Guest Post: (Mis)Applying Puttaswamy – The Delhi High Court on Privacy and Evidence

[This is a guest post by Karthik Rai.]


It has been argued  that the transformative character of the Puttaswamy judgement did not extend to governing claims to the fundamental right of privacy between private parties. To recapitulate, Puttaswamy adopted a narrow approach to privacy and did not examine horizontality (and rightly so, as this was not what the constitution bench was convened to answer). Thus, the court did not explicitly hold that an Art.21 protection in case of privacy violation would extend to violations by private parties or individuals.

However, this conclusion is not a unanimous or unambiguous one. Recently, in the case of Deepti Kapur v. Kunal Julka – a case where an argument based on the fundamental right to privacy was raised in a divorce-related proceeding between the plaintiff and the defendant – the Delhi High Court ruled that evidence cannot be inadmissible on grounds solely of breach of privacy under Article 21. The issue of horizontality serves merely as a prefatory remark to introducing this case; the more significant issue is the manner in which Puttaswamy was applied in this case, whether the horizontal application was valid or not. I argue in this piece that the interpretation of Puttaswamy in Kunal Julka was very restricted – and, at place, perhaps incorrect – and could precipitate an undesirable jurisprudence on the admissibility of evidence.

The Facts

The husband filed for divorce before the Family Court under S.13(1)(a) of the Hindu Marriage Act, stating that his wife had defamed him before her friend, causing him mental agony and cruelty. As proof, he submitted, in a CD, a video-recording of her conversation with her friend, collected by the CCTV camera in that room. The statute governing this issue was Section 14 of the Family Courts Act, 1984:

14. Application of Indian Evidence Act, 1872.—A Family Court may receive as evidence any report, statement, documents, information or matter that may, in its opinion, assist it to deal effectually with a dispute, whether or not the same would be otherwise relevant or admissible under the Indian Evidence Act, 1872 (1 of 1872). (emphasis mine)

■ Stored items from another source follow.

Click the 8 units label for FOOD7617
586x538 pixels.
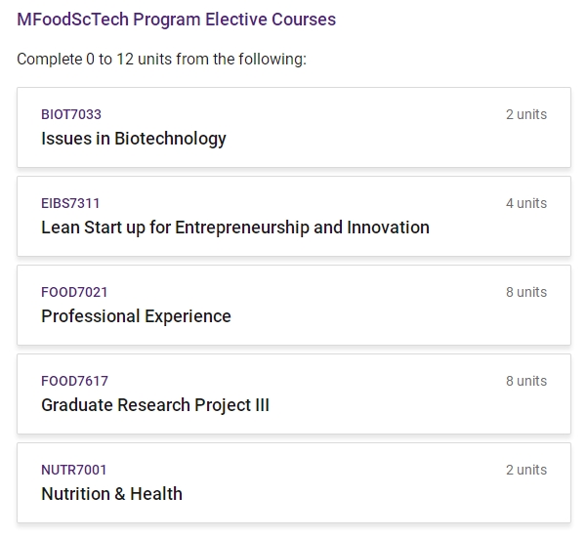[x=526, y=381]
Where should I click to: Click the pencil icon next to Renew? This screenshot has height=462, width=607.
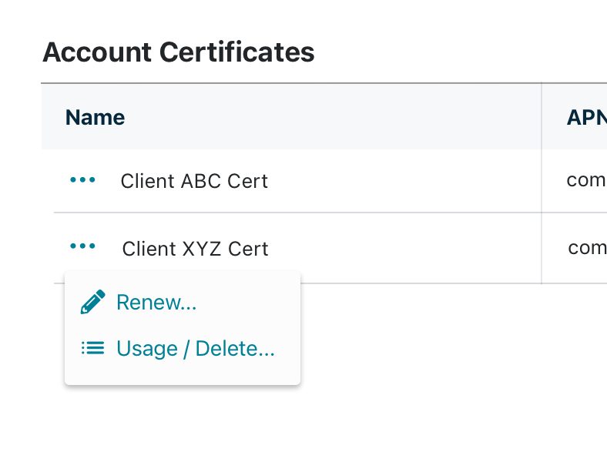pos(92,302)
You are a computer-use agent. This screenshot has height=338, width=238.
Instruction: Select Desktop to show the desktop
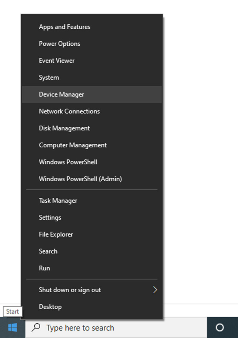[x=50, y=307]
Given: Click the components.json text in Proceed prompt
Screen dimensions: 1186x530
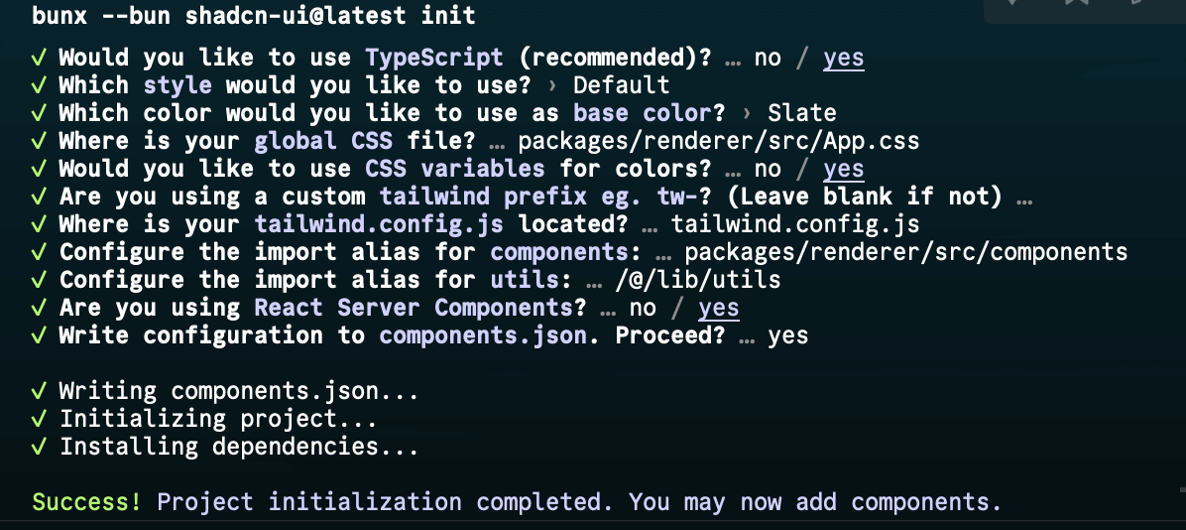Looking at the screenshot, I should click(x=483, y=336).
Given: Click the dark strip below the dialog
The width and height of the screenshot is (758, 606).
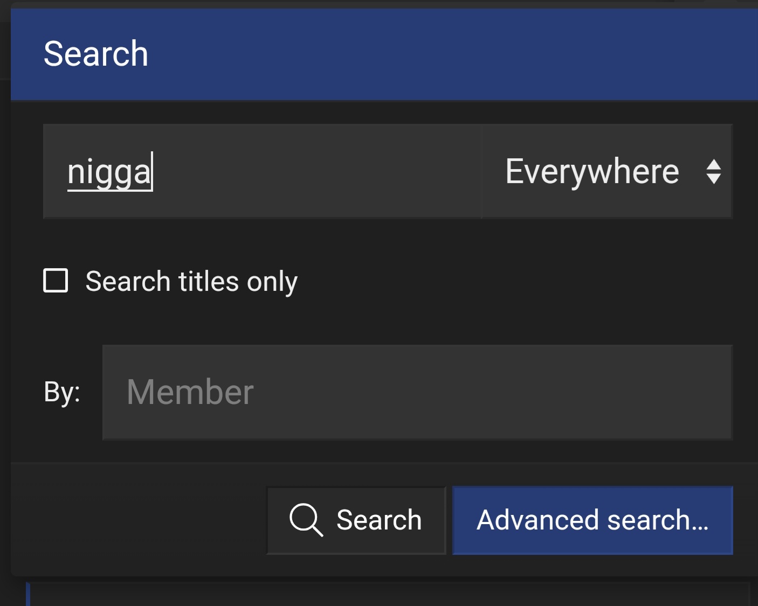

The wife claimed that she had the right to the non-invasion of her ‘thoughts and behavioural patterns’ as part of her privacy rights, and that secretly-recorded conversation occurred in her bedroom, where her conversations should have been confidential. This, she argued, violated her fundamental right to privacy per the Puttaswamy holding (para 6). Since the evidence produced was in breach of this fundamental right, the recording would be inadmissible. While Section 14 permitted evidence notwithstanding its inadmissibility under the Evidence Act, it did not permit evidence that was not admissible “as per the Constitution”. (para 7).

Contrarily, the husband argued that the fundamental right to privacy was subject to restrictions – specifically, his right to fair trial under Article 21, lest he should be denied the opportunity of proving his claim. He also argued that Section 14 ensured admissibility regardless of its inadmissibility under the Evidence Act.

The High Court ruled in the husband’s favour. Its ruling on this point had two broad arguments, which are analysed below.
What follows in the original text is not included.